It sounds ironic, but I started to read Quiet: The Power of Introverts in a World That Can’s Stop Talking by Susan Cain in order to feel less alone. For all you outgoing people out there, we Innies do like people — we just prefer solitude or one-to-one contact to large groups. I haven’t yet finished it, but I’m already excited enough to share it!
I’ve been quiet my whole life. My kindergarten teacher described me in a report card as “withdrawn.” I’m not sure we saw this as a negative — to my parents’ credit, I never felt that way, at least. The teacher wanted me to join in with the class, but noted that I preferred to play alone. As a writer, I continue to crave solitude, and I tend to “disappear” in big gatherings.
We are often given the message that the lone wolf is synonymous with guys like the Unabomber — not a self-esteem builder. At times, people misinterpret my quiet nature as being arrogant or stuck-up. When I have nothing to say, I just keep my mouth shut! By the same token, when I do talk, I expect people to pay attention because I don’t like to waste words.
Cain notes, however, that those of us who are quiet often prefer, as I do, to express ourselves in writing. We may be far more willing to disclose deeply personal information online that we would never talk about in person. Check and check!

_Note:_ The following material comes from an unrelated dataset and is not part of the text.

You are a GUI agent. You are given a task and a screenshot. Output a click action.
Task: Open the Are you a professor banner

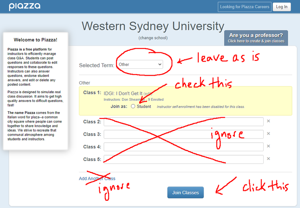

As I read this book, I am part of an online writing group called Blooming Late on She Writes. I’ve mentioned the group here before in other contexts, but as a refresher, we’re a group of over-40 women who are dedicating ourselves to writing. We’re a lively bunch, and I am constantly inspired and engaged by these fine writers. I’ve been lucky enough to read some of their books (I’m still going down the list) and am excited by the overall high quality of the work.

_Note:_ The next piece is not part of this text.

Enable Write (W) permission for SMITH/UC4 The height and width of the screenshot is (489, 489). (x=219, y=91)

We’re working on a promotional project. We’re looking at ways as a group that we can get the word out about our writing to build readership of our blogs and books.
What does this have to do with Cain’s book? What I’m finding is that group collaboration works well online, and Cain agrees. We’re still feeling our way through this project, but the combination of bouncing ideas off of one another — and then retreating to time alone to reflect on them — is producing some exciting results. While we’re in the infancy of the project, I’m seeing tremendous potential for our group that I doubt would happen if we were all in a room together.

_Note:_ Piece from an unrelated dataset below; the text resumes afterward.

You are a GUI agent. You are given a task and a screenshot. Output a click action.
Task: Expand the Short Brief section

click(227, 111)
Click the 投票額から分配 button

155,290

As writing and publishing has changed, I have often wondered if I have become obsolete. What Cain’s book reminds me, though, is that in this strange new world behind a computer, I may have an advantage. I can embrace my quiet nature with pride. More and more, I find myself connecting with people online and doing the networking I could never do well in person. Hubby and I have both met people in person as a result of some of these connections, and that’s exciting, too!
Cain suggests that companies are now starting to understand that some of us work better if we have quiet spaces to retreat to. We don’t all work well as a big gang in a room, constantly surrounded by people. She cites Steve Wozniak of Apple as an example, and I think that many of our computer experts are leading the way in demonstrating that true innovation is often made alone, and not by committee.
If you have been “made wrong” for being quiet, or if you have an introvert in your life whom you struggle to understand, you’ll enjoy this book.
Thank you for telling us about this book. I am going to have to find it. I am very introverted. I am happy with myself, but I have found out that sometimes I seem arrogant and stuck-up because I am so quiet. I took the Myers-Briggs test years ago as part of a job, and I tested as an INFJ. One of the test interpreters told me she was the same type and noted that there aren’t many of us. “If you ever feel alone, it’s because you are,” she told me. But I learned from that testing that introverts… Read more »
I am an INFJ as well! I believe we’re less than one percent of the population. My hubby is also introverted, though not as much as I am. I was married for several years to a strong extrovert, and it was tough for both of us.
I wonder how many of us are cat lovers? I had dogs for a long time because they adopted me (moved into my yard and stayed there). I loved them dearly, but they were definitely more outgoing than I!
I’m am extrovert, but crave alone time, too! I feel alone since I spen most of the day just listening and the rest writing. Between being mommy, which is also one sided. I don’t even know whee I’m going with this! Anyway, great rec!
I’m the opposite. I’m an extrovert trying to be quiet. My teachers used to send notes home about me daydreaming though which is where my story telling brain went. While I say I’m an extrovert, I do like the behind the scene action to the up front in your face type meetings which is why the internet is so great. Maybe I’m just a quasi-introvert.
What’s fascinating about this book is the range of introversion and extroversion, and how a “calm” extrovert can look like an introvert. My hubby is introverted but is chatty, where I am not. I do think that some people are hard to pinpoint, and it’s a real advantage to be able to live comfortably in both worlds.